[CHALLENGE A] From the rows below, retype the part that opens with the line containing "Task: Select the icon beside order 80" and closes with the line containing "Screen dimensions: 1352x754", both lines included.

National Defense Authorization Act for Fiscal Year 2024
- Long title: An Act to authorize appropriations for fiscal year 2024 for military activities of the Department of Defense and for military construction, and for defense activities of the Department of Energy, to prescribe military personnel strengths for such fiscal year, and for other purposes.
- Acronyms (colloquial): NDAA
- Enacted by: the 118th United States Congress

Citations
- Public law: Pub. L. 118–31 (text) (PDF)

Legislative history
- Introduced in the House as H.R. 2670 by Mike Rogers (R–AL) on April 18, 2023; Committee consideration by House Armed Services; Passed the House on July 14, 2023 (219–210); Passed the Senate on July 27, 2023 (with an amendment by unanimous consent); Reported by the joint conference committee on December 6, 2023; agreed to by the Senate on December 13, 2023 (87–13) and by the House on December 14, 2023 (310–118); Signed into law by President Joe Biden on December 22, 2023;

= National Defense Authorization Act for Fiscal Year 2024 =

United States federal law

The National Defense Authorization Act for Fiscal Year 2024 (NDAA 2024) is a United States federal law which specifies the budget, expenditures, and policies of the U.S. Department of Defense (DOD) for fiscal year 2024.

[GIVEN INFORMATION]
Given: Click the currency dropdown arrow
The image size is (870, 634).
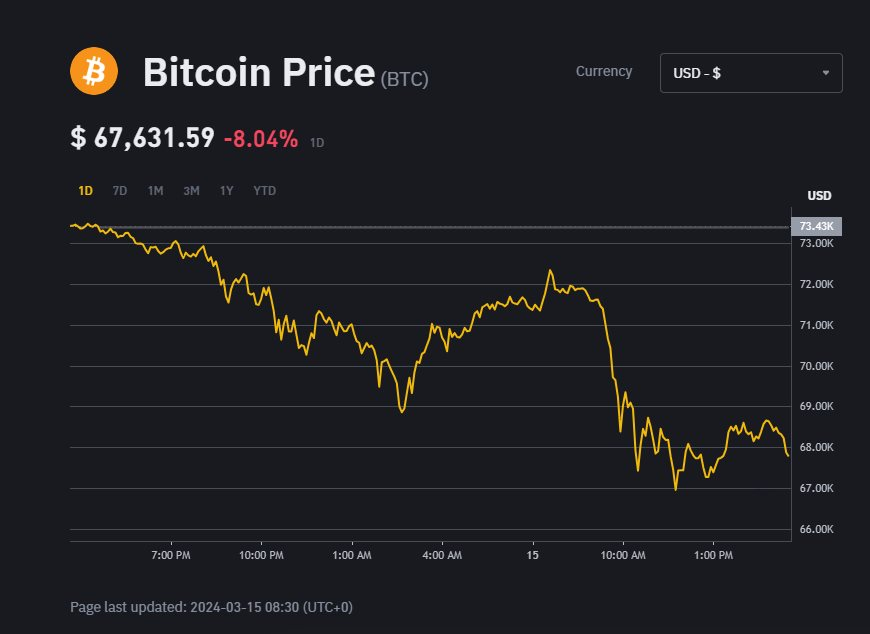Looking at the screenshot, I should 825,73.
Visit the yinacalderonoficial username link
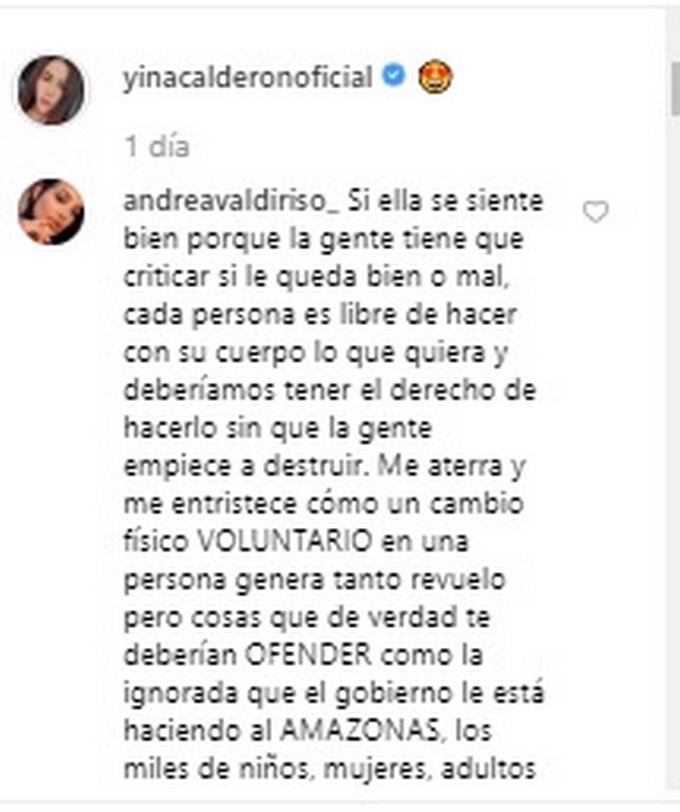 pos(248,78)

* * *

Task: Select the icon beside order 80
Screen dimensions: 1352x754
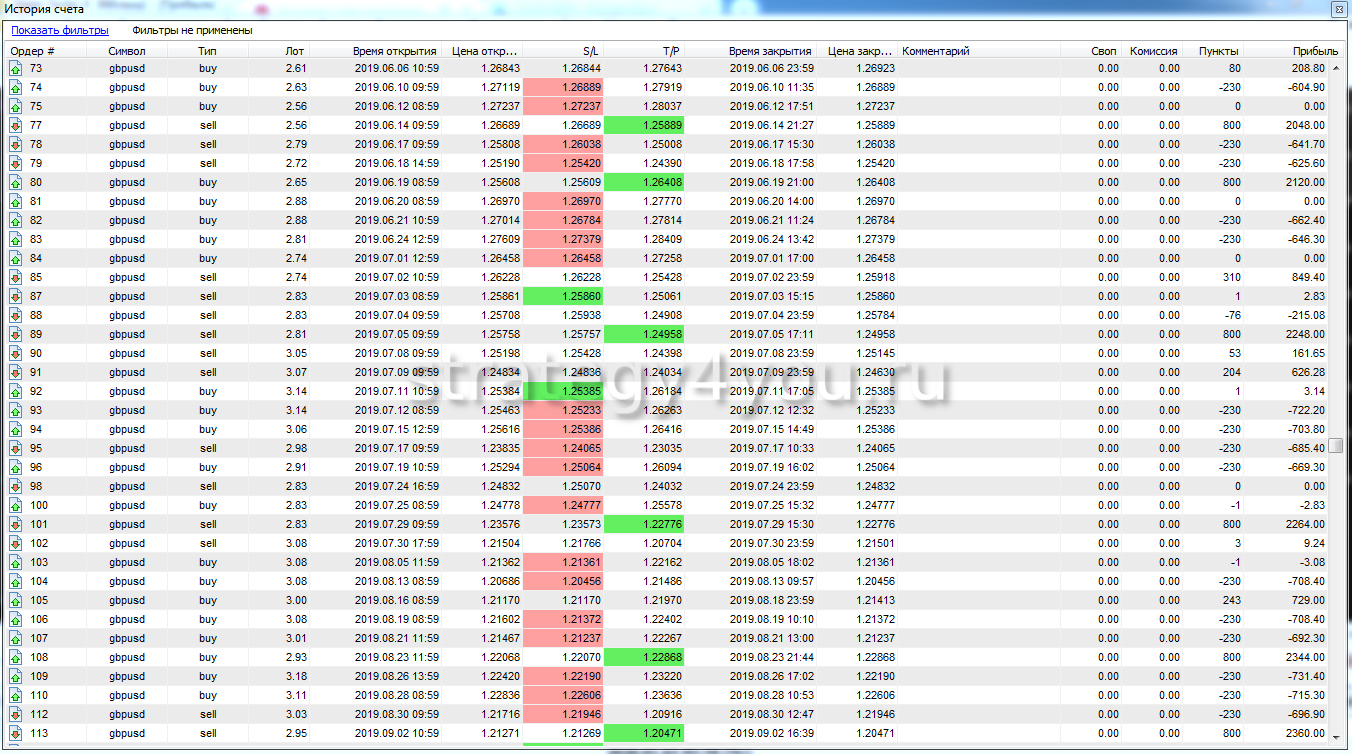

* * *

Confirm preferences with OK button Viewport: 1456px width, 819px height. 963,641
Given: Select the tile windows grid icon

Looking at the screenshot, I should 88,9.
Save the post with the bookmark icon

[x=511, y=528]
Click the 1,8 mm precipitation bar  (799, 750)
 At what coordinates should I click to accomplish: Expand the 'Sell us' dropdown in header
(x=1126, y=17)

[CHALLENGE B] Continue the text on the National Defense Authorization Act for Fiscal Year 2024 from the point where it stops.

[EXERCISE RESPONSE A]
Task: Select the icon beside order 80
Screen dimensions: 1352x754

[EXERCISE RESPONSE B]
The newly added section 1250A of the act prohibits the President from withdrawing the United States from NATO without congressional approval, making it the first statute ever explicitly banning unilateral withdrawal from a treaty.

==Background==
The National Defense Authorization Act is an annual bill proposed in the United States Congress that redefines the United States military budget for the following fiscal year. Each chamber of Congress introduced a version of the NDAA: in the House and in the Senate.

==History==
The House passed their version on July 14, 2023 by a vote of 219–210. Led by Chuck Schumer and Mike Rounds, the Senate passed theirs on July 27, 2023 by a vote of 86–11. The Senate then replaced H.R. 2670 with the text of S. 2226 and passed it by unanimous consent, and indefinitely postponed S. 2226. The House disagreed to the Senate amendment and asked to hold conference on September 19, with the Senate insisting on its amendment and agreeing to conference on November 15. The subsequent conference report was filed on December 6 (H. Rept. 118-301). The bill was approved by the Senate and House and sent to President Joe Biden on December 14. Biden signed it into law on December 22. In his signing statement, Biden expressed reservations about provisions that restrict the executive branch's discretion in Guantanamo detainee transfers and raised constitutional concerns regarding congressional oversight and foreign policy authority.

== Provisions ==

===NATO withdrawal===
Section 1250A prevents the President from withdrawing the United States from NATO without the approval of a two-thirds Senate supermajority or an act of Congress.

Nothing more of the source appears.